• INSTRUCTION
Convert the records, from the line containing "You are a GUI" through the end of the records, into a Markdown table with the columns Row and Text. Give the row number under Row and the line under Text, skipping blank lines and leaving the pictures out.

• ENTRIES
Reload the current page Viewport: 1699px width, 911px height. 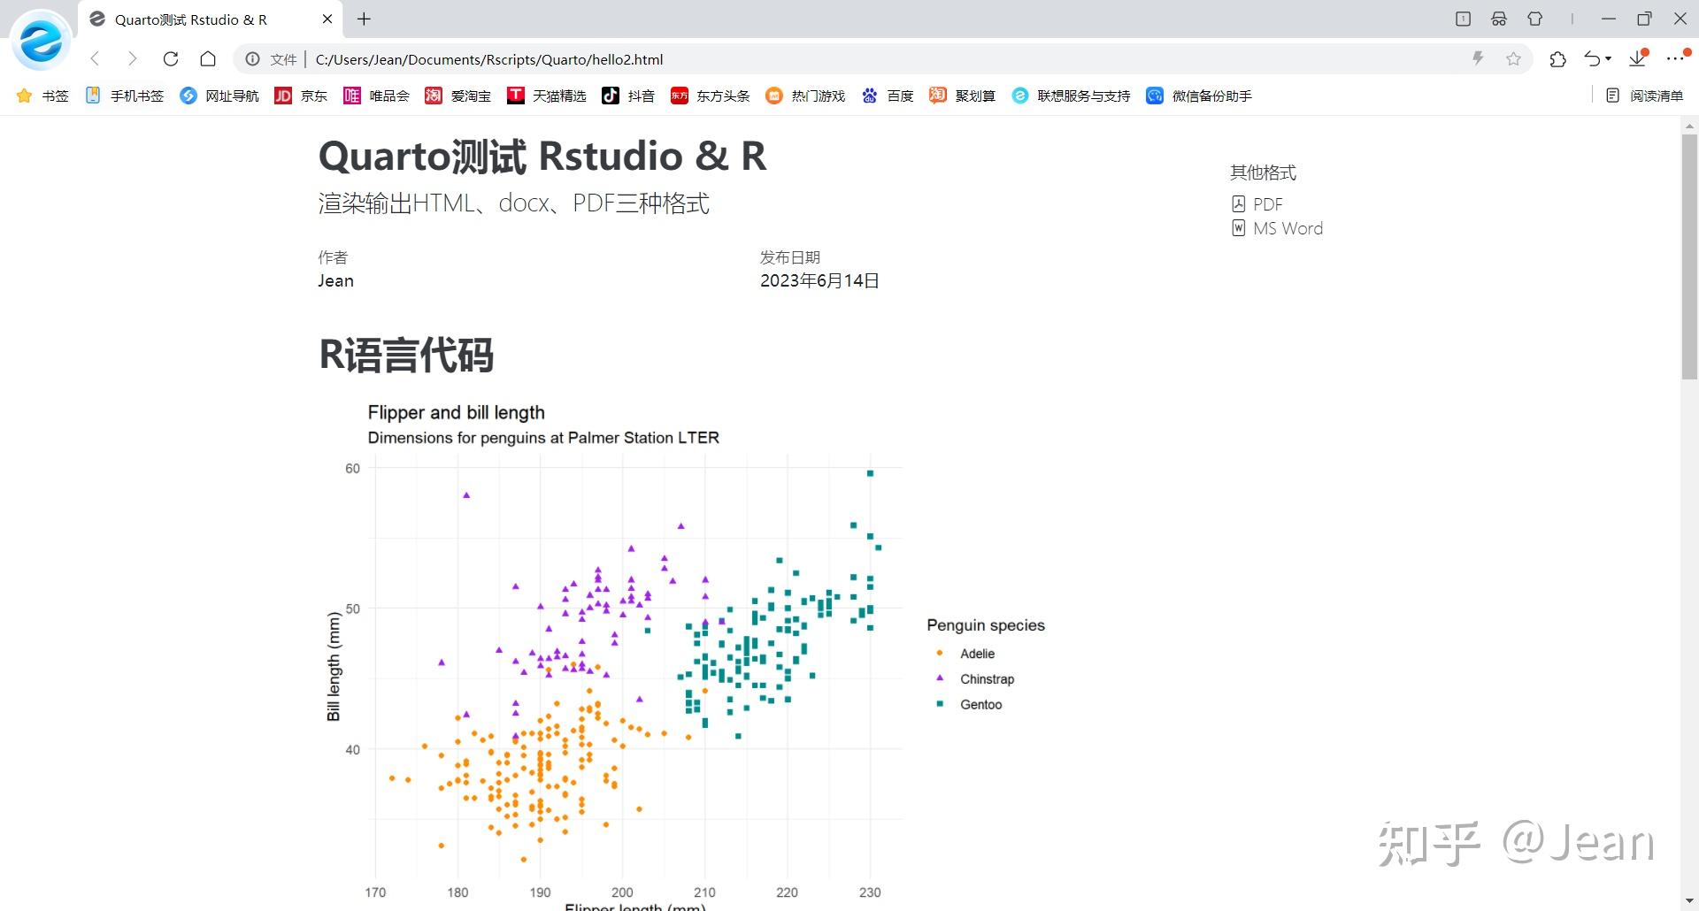click(171, 59)
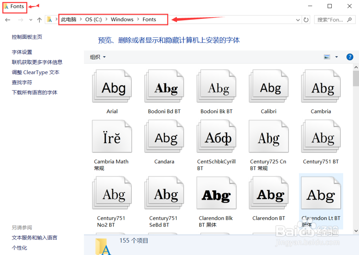Screen dimensions: 359x255
Task: Open the Bodoni Bd BT font
Action: click(x=164, y=86)
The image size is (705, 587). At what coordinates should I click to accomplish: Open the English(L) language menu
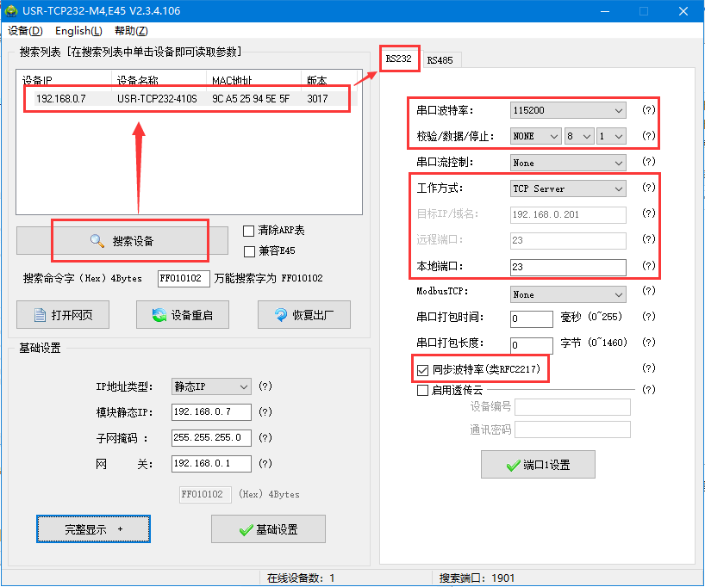pyautogui.click(x=78, y=31)
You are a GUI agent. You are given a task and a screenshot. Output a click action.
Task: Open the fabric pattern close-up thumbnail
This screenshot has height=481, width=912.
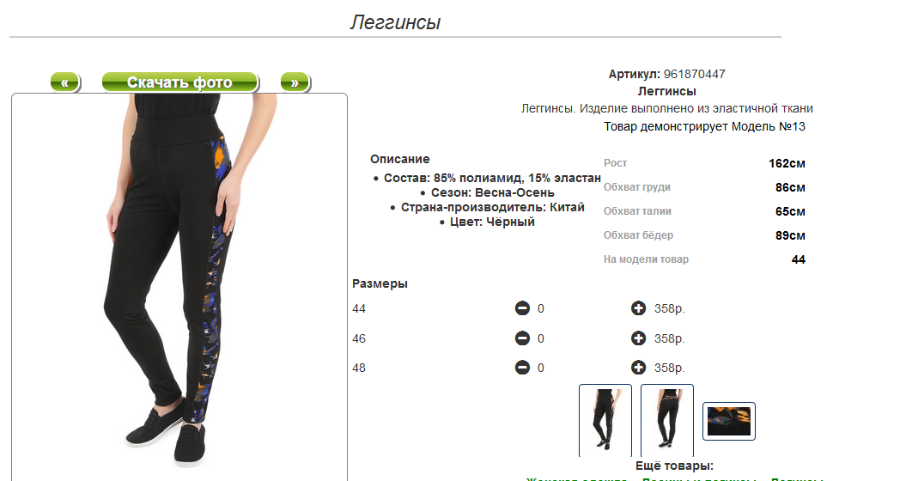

• OUTPUT OF THE TASK
| Row | Text |
|---|---|
| 1 | You are a GUI agent. You are given a task and a screenshot. Output a click action. |
| 2 | Task: Open the fabric pattern close-up thumbnail |
| 3 | This screenshot has height=481, width=912. |